De todas maneras, si se trata de recorridos electrónicos, esa carrera la gana Kraftwerk por varios minutos, ya que en 1983 lanzó “Tour de France”, con la particularidad de que tiene como base rítmica el sampleo de sonidos característicos del ciclismo (desde gemidos y respiraciones de esfuerzo hasta el quejido de piñones y cadenas). En 2003, cuando se cumplió un siglo de la competencia más grande del ciclismo, los alemanes editaron el álbum Tour de France Soundtracks. Casi una hora de música ideal para salir a andar por la rambla (la nuestra, la de la Riviera francesa o la de cualquier otro lado). Al escuchar temas como “Tour de France Etape 1” se puede sentir el pedaleo en los oídos.

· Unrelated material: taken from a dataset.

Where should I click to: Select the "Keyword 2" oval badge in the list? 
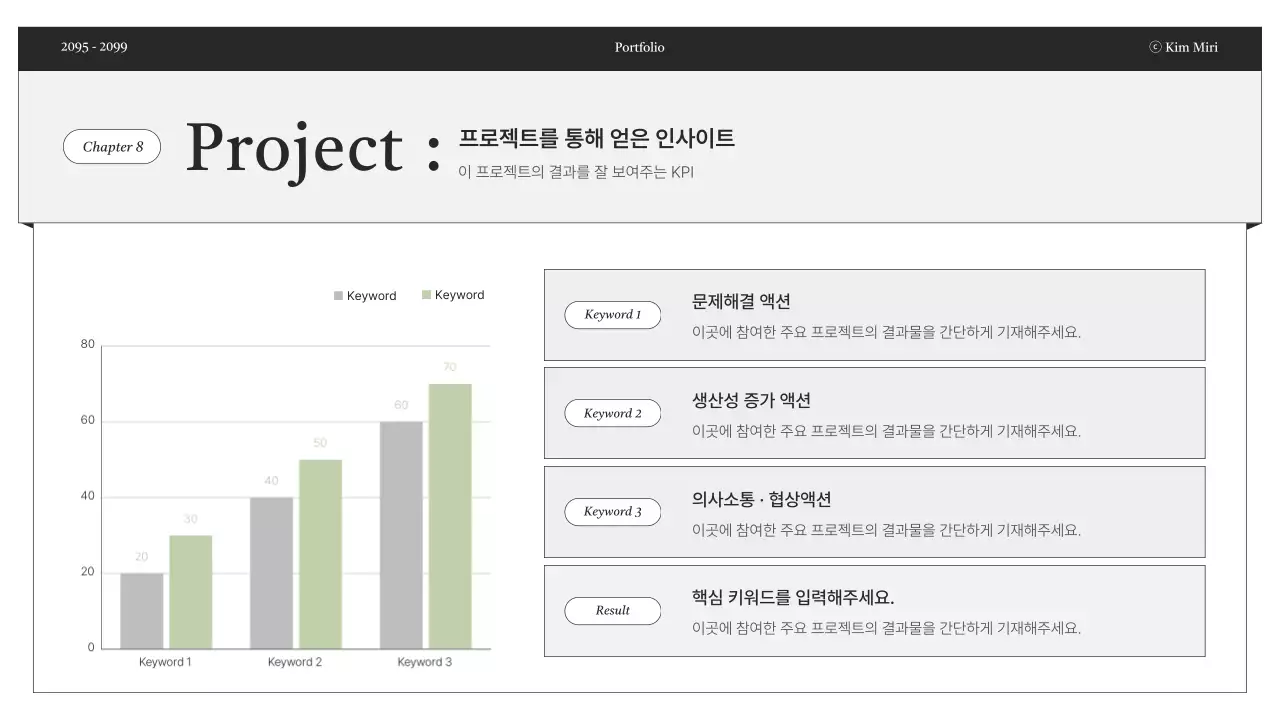tap(612, 413)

Más allá de que supo doparse con todo lo que le entrara por las venas y de que le quitaron los siete Tour de France que “ganó” al hilo (1999-2005), en el documental The Armstrong Lie (Alex Gibney, 2013) el célebre ciclista estadounidense dice algo por demás interesante sobre el encanto de la bicicleta, que se acerca a su esencia y se escapa de las cuestiones pragmáticas que cualquier ciudadano de a pedal sabe (que nos ahorra tiempo en paradas, dinero en boletos y apretujes en ómnibus –sí, también está lo del bien para la salud, el medioambiente y todo eso–). Lance cuenta las sensaciones inherentes a andar en bicicleta, que redescubrió mientras se recuperaba de una complicada operación para extirparle un tumor testicular que había hecho metástasis hasta el cerebro. No pudo recorrer más que un par de cuadras por su barrio, pero le fue suficiente para sentir esa cosa llamada libertad. “Por eso los niños adoran las bicicletas, porque es la primera vez que son libres. No están en el auto de mamá ni en el living de mamá; se suben a la bici, van a la izquierda, a la derecha, y nadie los ve; son completamente libres”, dice Armstrong. Pero antes habla de algo más, un detalle que lo resume todo: el viento en la cara.